Hallo,
although I've been using Linux for a while now, I still have some questions and I hope that anyone here can help me.
At the moment I'm trying to figure out how to read the output of the
"top" command correctly.
The CPU has
address sizes : 32 bits physical, 32 bits virtual
cpu MHz : 1729.130
cache size : 1024 KB
Sometimes the system got rather slow, so I wanted to know which processes eat up the memory.
When the system got slow, the output of "top" looked something like this:
Code:
Tasks: 185 total, 1 running, 184 sleeping, 0 stopped, 0 zombie
Cpu(s): 93.4%us, 5.0%sy, 1.7%ni, 0.0%id, 0.0%wa, 0.0%hi, 0.0%si, 0.0%st
Mem: 1025128k total, 1011160k used, 13968k free, 97164k buffers
Swap: 0k total, 0k used, 0k free, 501976k cached
PID USER PR NI VIRT RES SHR S %CPU %MEM TIME+ COMMAND
12942 user1 20 0 42760 33m 6308 S 82.6 3.3 0:18.15 virtuoso-t
12937 user1 20 0 106m 15m 12m S 6.3 1.5 0:01.90 nepomukservices
12948 user1 39 19 80400 21m 17m S 3.6 2.2 0:01.07 nepomukservices
2051 user1 20 0 2908 1072 496 S 1.7 0.1 0:00.96 dbus-daemon
12951 user1 20 0 44956 11m 9996 S 1.3 1.1 0:00.24 nepomukservices
12953 user1 20 0 37420 12m 10m S 1.3 1.2 0:00.32 nepomukservices
12949 user1 20 0 43200 13m 10m S 1.0 1.4 0:00.68 nepomukservices
1377 root 20 0 81500 22m 4616 S 0.3 2.2 3:54.28 Xorg
2137 root 20 0 83792 9116 5580 S 0.3 0.9 0:17.38 x-terminal-emul
6676 user1 20 0 84800 12m 8988 S 0.3 1.2 1:17.18 lxpanel
12960 root 20 0 2464 1216 896 R 0.3 0.1 0:00.08 top
1 root 20 0 2032 160 68 S 0.0 0.0 0:01.06 init
Now I'd like some help in reading this.
My first assumption was that k meant Kilobytes, but if this refers to the cpu memory, there's a difference of the factor 1000.

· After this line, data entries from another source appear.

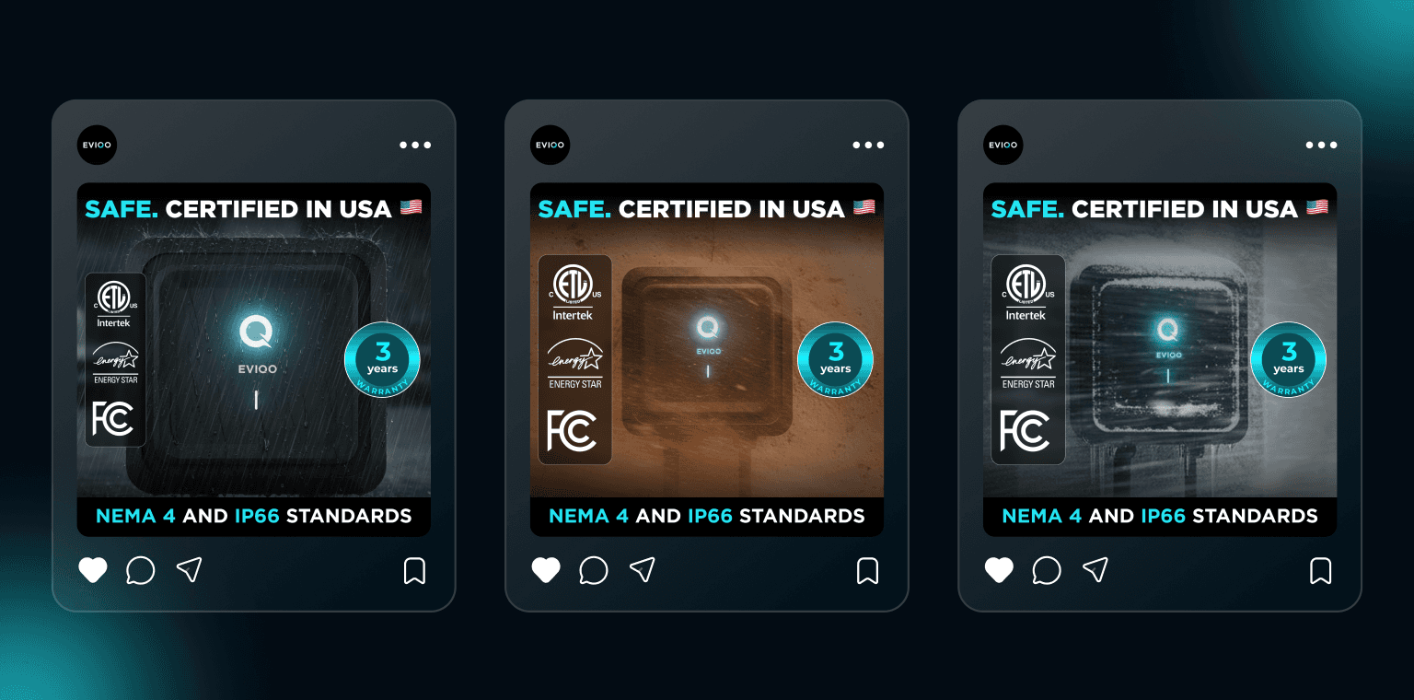Viewport: 1414px width, 700px height.
Task: Bookmark the rainy charger post
Action: click(415, 571)
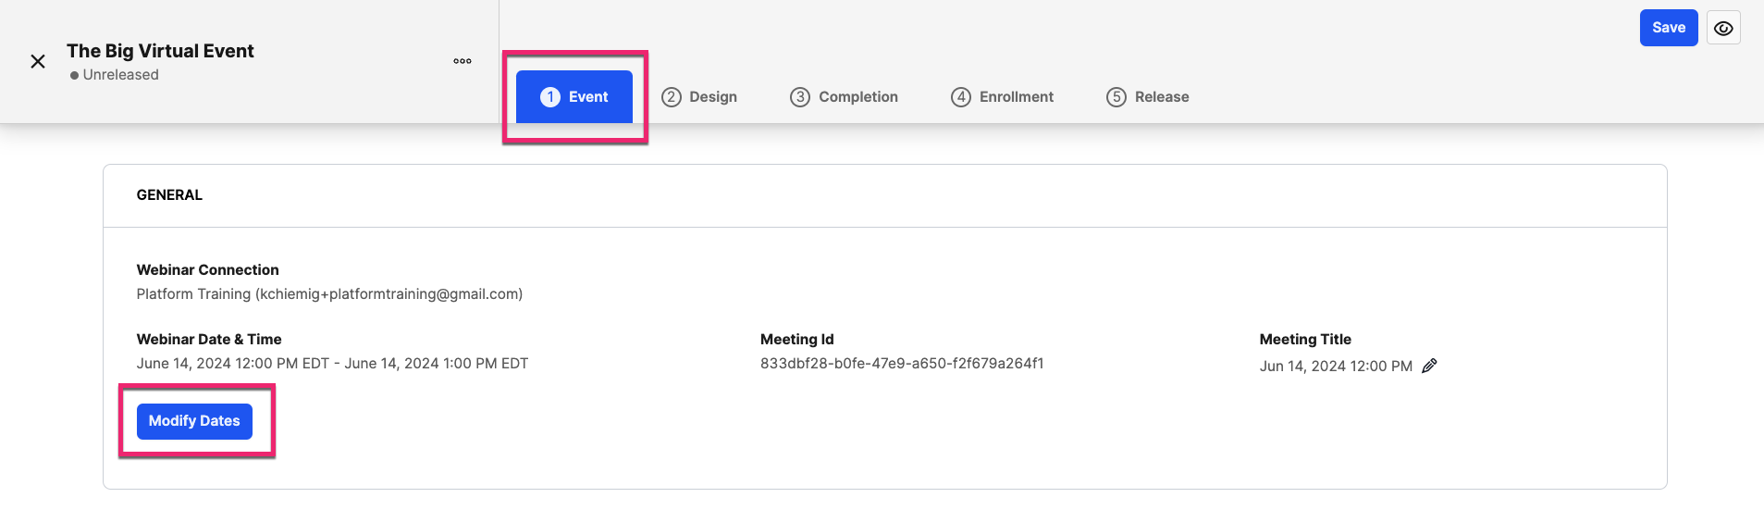The height and width of the screenshot is (510, 1764).
Task: Save the event changes
Action: pos(1669,28)
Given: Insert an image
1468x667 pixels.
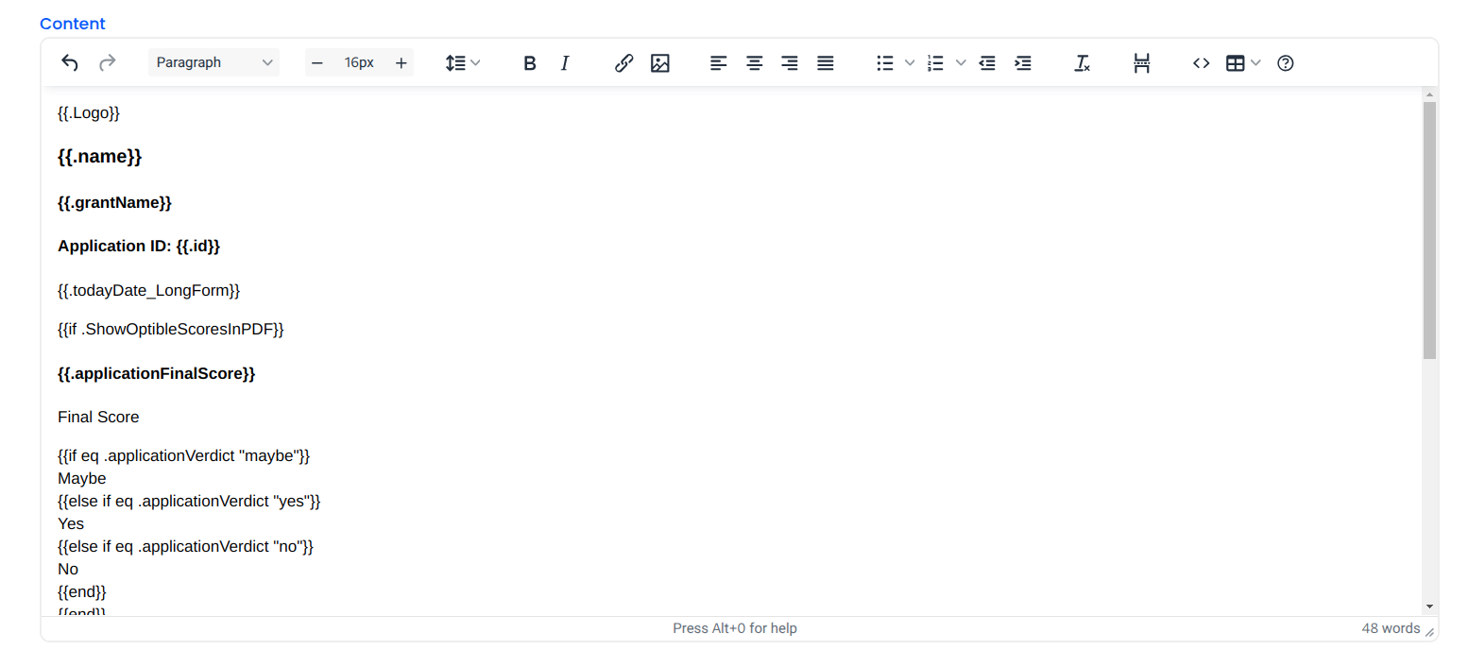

Section 2 of "man top" tells me only that k is something with kernel, but I assume that this in another context. m is explained as something with time, but this also does not fit in here.
So my questions in short:
1. What's the meaning of letters m and k?
2. Why is the mem value 1025128k and not something like
1048576 Bytes or 1024000 Bytes?
3. Why are sleeping processes using so much of resident memory?